== EXCERPT TO READ ==
-- Begin --

# Thermostat Location on Diesel Cruze?



## boraz (Aug 29, 2013)

wouldn't it, by function, be on the engine where the hot hose (top) goes to the rad?


----------



## revjpeterson (Oct 2, 2013)

boraz said:


> wouldn't it, by function, be on the engine where the hot hose (top) goes to the rad?


Not necessarily. Just ordered a thermostat and housing for my Jeep, and it's located where the lower hose connects to the engine.


----------



## boraz (Aug 29, 2013)

Engine Water Pump Assembly/Thermostat and Housing for 2014 Chevrolet Cruze


----------



## TDCruze (Sep 26, 2014)

boraz said:


> wouldn't it, by function, be on the engine where the hot hose (top) goes to the rad?


I am considering an in hose coolant heater and need to know where the T-stat is to figure out if it would even work. Just by looking at it there is no clear "top" or "bottom" hose, they are both at about the same level both to the engine and the radiator. 

Thanks for the parts description boraz. From the look of the T-stat housing it appears to be on the drivers side hose. So I would guess the "lower" hose is the passenger side hose. That being said I should be able to put a coolant heater in that side and there should be a clear path to the engine for heated coolant to flow.

-- End --

== INFORMATION SHOWN ==
-- Begin --

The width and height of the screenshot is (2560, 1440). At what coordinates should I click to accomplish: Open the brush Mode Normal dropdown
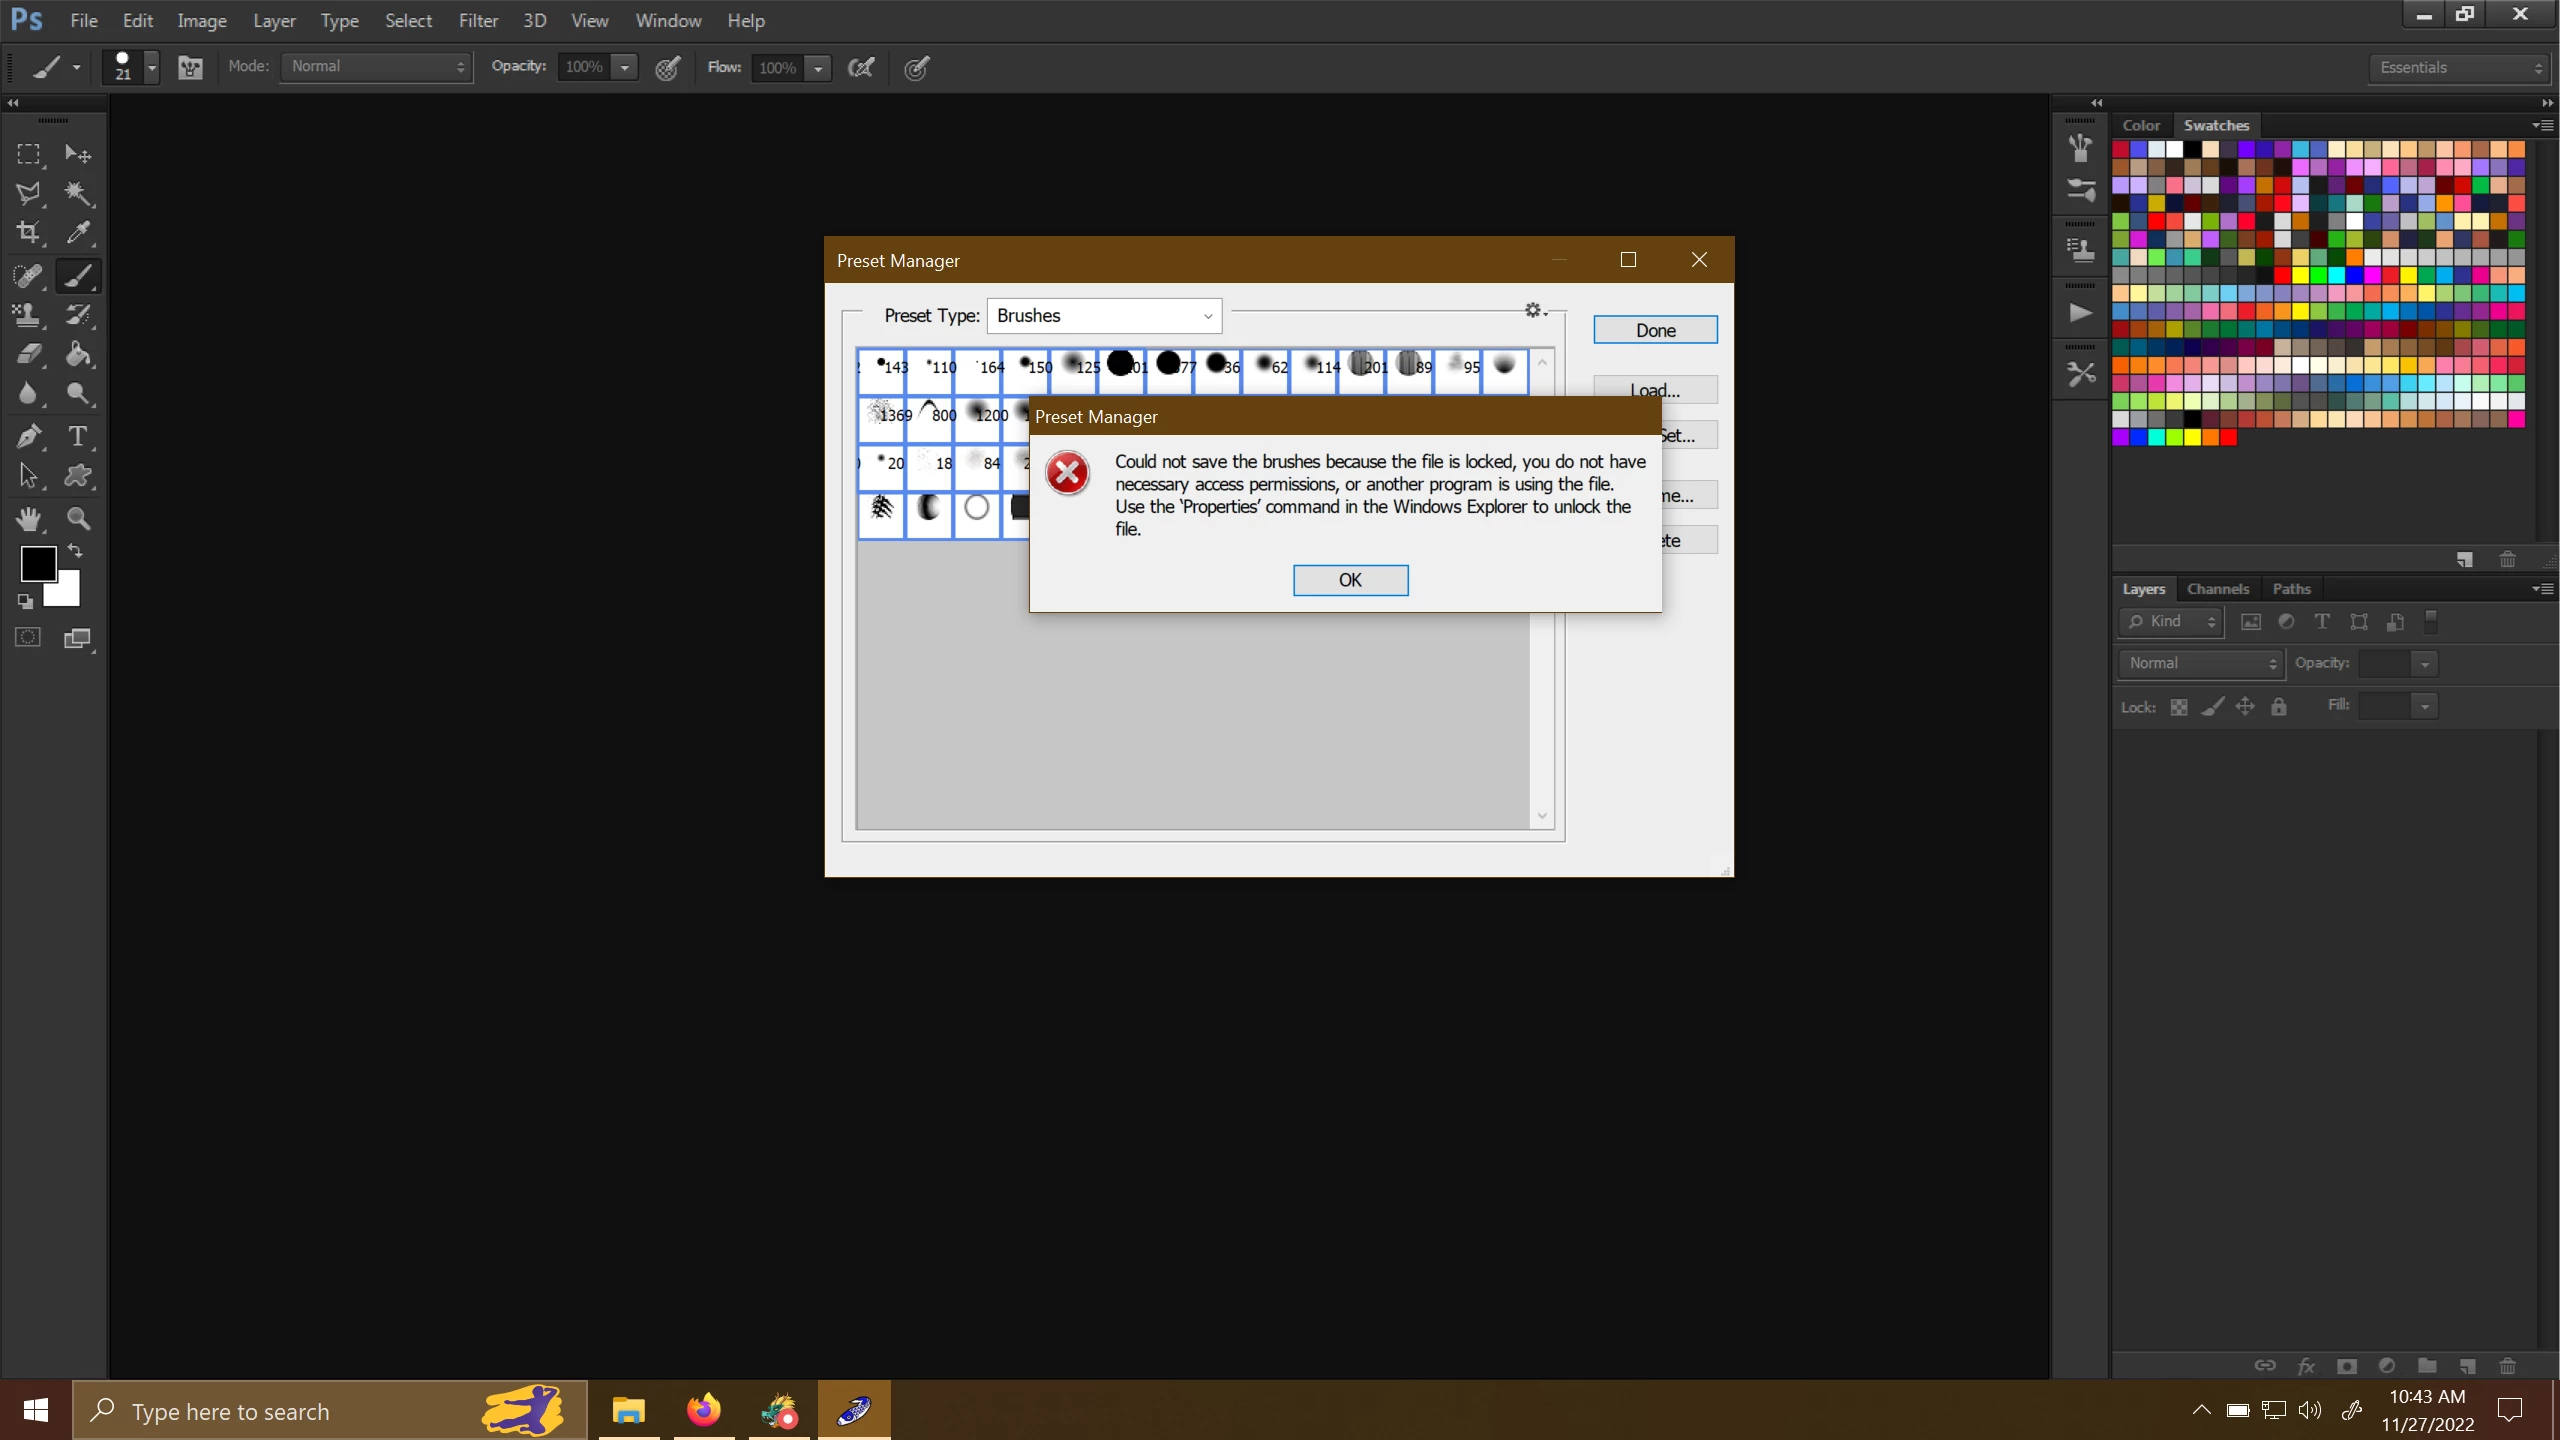(376, 67)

-- End --

== ACTIONS TO TAKE ==
[A] In the thermostat thread, where is the thermostat located on revjpeterson's Jeep?
[B] Repeat the thermostat thread from "## TDCruze (Sep" to "coolant to flow.", swapping "radiator" for "rad".
The data above has no connection to the thermostat thread.

== ANSWERS TO THE TASKS ==
[A] Where the lower hose connects to the engine.

[B]
## TDCruze (Sep 26, 2014)

boraz said:


> wouldn't it, by function, be on the engine where the hot hose (top) goes to the rad?


I am considering an in hose coolant heater and need to know where the T-stat is to figure out if it would even work. Just by looking at it there is no clear "top" or "bottom" hose, they are both at about the same level both to the engine and the rad. 

Thanks for the parts description boraz. From the look of the T-stat housing it appears to be on the drivers side hose. So I would guess the "lower" hose is the passenger side hose. That being said I should be able to put a coolant heater in that side and there should be a clear path to the engine for heated coolant to flow.